▸ **DATA FOR THE TASK**:
<<<<

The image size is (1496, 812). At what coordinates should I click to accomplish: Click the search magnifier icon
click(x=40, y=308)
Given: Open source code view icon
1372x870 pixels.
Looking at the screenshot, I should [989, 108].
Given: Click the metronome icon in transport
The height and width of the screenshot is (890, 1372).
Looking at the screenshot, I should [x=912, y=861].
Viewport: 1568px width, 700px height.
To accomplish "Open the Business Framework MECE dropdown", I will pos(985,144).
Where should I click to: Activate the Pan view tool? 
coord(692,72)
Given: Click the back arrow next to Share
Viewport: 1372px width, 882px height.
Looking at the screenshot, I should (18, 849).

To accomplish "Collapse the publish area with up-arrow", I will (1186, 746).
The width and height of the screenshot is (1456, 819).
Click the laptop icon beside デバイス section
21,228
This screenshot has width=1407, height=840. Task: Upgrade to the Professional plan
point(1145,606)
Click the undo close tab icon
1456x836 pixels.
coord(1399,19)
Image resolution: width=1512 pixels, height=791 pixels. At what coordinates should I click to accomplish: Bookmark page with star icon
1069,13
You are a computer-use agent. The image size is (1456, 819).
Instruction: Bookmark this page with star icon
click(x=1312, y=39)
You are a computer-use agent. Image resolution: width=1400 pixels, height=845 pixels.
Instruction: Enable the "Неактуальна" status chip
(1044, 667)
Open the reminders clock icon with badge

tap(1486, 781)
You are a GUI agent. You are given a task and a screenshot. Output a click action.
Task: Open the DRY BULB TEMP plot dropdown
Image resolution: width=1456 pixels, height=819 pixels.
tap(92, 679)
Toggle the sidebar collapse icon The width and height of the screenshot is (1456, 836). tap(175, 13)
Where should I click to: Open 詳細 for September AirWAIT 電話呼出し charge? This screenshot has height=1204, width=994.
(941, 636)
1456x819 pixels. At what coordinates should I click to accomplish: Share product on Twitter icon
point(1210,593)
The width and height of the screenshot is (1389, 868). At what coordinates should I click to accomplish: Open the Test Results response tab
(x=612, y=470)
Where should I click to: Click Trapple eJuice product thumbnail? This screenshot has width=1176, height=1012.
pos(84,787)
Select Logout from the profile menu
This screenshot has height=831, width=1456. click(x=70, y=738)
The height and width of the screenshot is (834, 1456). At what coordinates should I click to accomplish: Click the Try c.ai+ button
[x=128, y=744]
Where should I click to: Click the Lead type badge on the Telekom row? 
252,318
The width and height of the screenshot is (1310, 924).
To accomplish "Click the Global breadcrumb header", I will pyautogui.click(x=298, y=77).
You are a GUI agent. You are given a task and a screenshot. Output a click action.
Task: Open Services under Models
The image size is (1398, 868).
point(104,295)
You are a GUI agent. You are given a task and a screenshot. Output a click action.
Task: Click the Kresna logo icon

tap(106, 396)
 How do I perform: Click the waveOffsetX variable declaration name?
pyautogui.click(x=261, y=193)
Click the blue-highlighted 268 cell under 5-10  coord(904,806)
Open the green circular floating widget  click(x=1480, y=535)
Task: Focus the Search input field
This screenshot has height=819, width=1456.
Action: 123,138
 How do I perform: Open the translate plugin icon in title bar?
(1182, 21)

>>>>

▸ **ACTION ITEM**:
Please restate every record above word for word.

▸ **REPLY**:
The image size is (1496, 812). At what coordinates should I click to accomplish: Click the search magnifier icon
click(x=40, y=308)
Given: Open source code view icon
1372x870 pixels.
Looking at the screenshot, I should [989, 108].
Given: Click the metronome icon in transport
The height and width of the screenshot is (890, 1372).
Looking at the screenshot, I should [x=912, y=861].
Viewport: 1568px width, 700px height.
To accomplish "Open the Business Framework MECE dropdown", I will pos(985,144).
Where should I click to: Activate the Pan view tool? 
coord(692,72)
Given: Click the back arrow next to Share
Viewport: 1372px width, 882px height.
Looking at the screenshot, I should (18, 849).

To accomplish "Collapse the publish area with up-arrow", I will (1186, 746).
The width and height of the screenshot is (1456, 819).
Click the laptop icon beside デバイス section
21,228
This screenshot has width=1407, height=840. Task: Upgrade to the Professional plan
point(1145,606)
Click the undo close tab icon
1456x836 pixels.
coord(1399,19)
Image resolution: width=1512 pixels, height=791 pixels. At what coordinates should I click to accomplish: Bookmark page with star icon
1069,13
You are a computer-use agent. The image size is (1456, 819).
Instruction: Bookmark this page with star icon
click(x=1312, y=39)
You are a computer-use agent. Image resolution: width=1400 pixels, height=845 pixels.
Instruction: Enable the "Неактуальна" status chip
(1044, 667)
Open the reminders clock icon with badge

tap(1486, 781)
You are a GUI agent. You are given a task and a screenshot. Output a click action.
Task: Open the DRY BULB TEMP plot dropdown
Image resolution: width=1456 pixels, height=819 pixels.
tap(92, 679)
Toggle the sidebar collapse icon The width and height of the screenshot is (1456, 836). tap(175, 13)
Where should I click to: Open 詳細 for September AirWAIT 電話呼出し charge? This screenshot has height=1204, width=994.
(941, 636)
1456x819 pixels. At what coordinates should I click to accomplish: Share product on Twitter icon
point(1210,593)
The width and height of the screenshot is (1389, 868). At what coordinates should I click to accomplish: Open the Test Results response tab
(x=612, y=470)
Where should I click to: Click Trapple eJuice product thumbnail? This screenshot has width=1176, height=1012.
pos(84,787)
Select Logout from the profile menu
This screenshot has height=831, width=1456. click(x=70, y=738)
The height and width of the screenshot is (834, 1456). At what coordinates should I click to accomplish: Click the Try c.ai+ button
[x=128, y=744]
Where should I click to: Click the Lead type badge on the Telekom row? 
252,318
The width and height of the screenshot is (1310, 924).
To accomplish "Click the Global breadcrumb header", I will pyautogui.click(x=298, y=77).
You are a GUI agent. You are given a task and a screenshot. Output a click action.
Task: Open Services under Models
The image size is (1398, 868).
point(104,295)
You are a GUI agent. You are given a task and a screenshot. Output a click action.
Task: Click the Kresna logo icon

tap(106, 396)
 How do I perform: Click the waveOffsetX variable declaration name?
pyautogui.click(x=261, y=193)
Click the blue-highlighted 268 cell under 5-10  coord(904,806)
Open the green circular floating widget  click(x=1480, y=535)
Task: Focus the Search input field
This screenshot has height=819, width=1456.
Action: 123,138
 How do I perform: Open the translate plugin icon in title bar?
(1182, 21)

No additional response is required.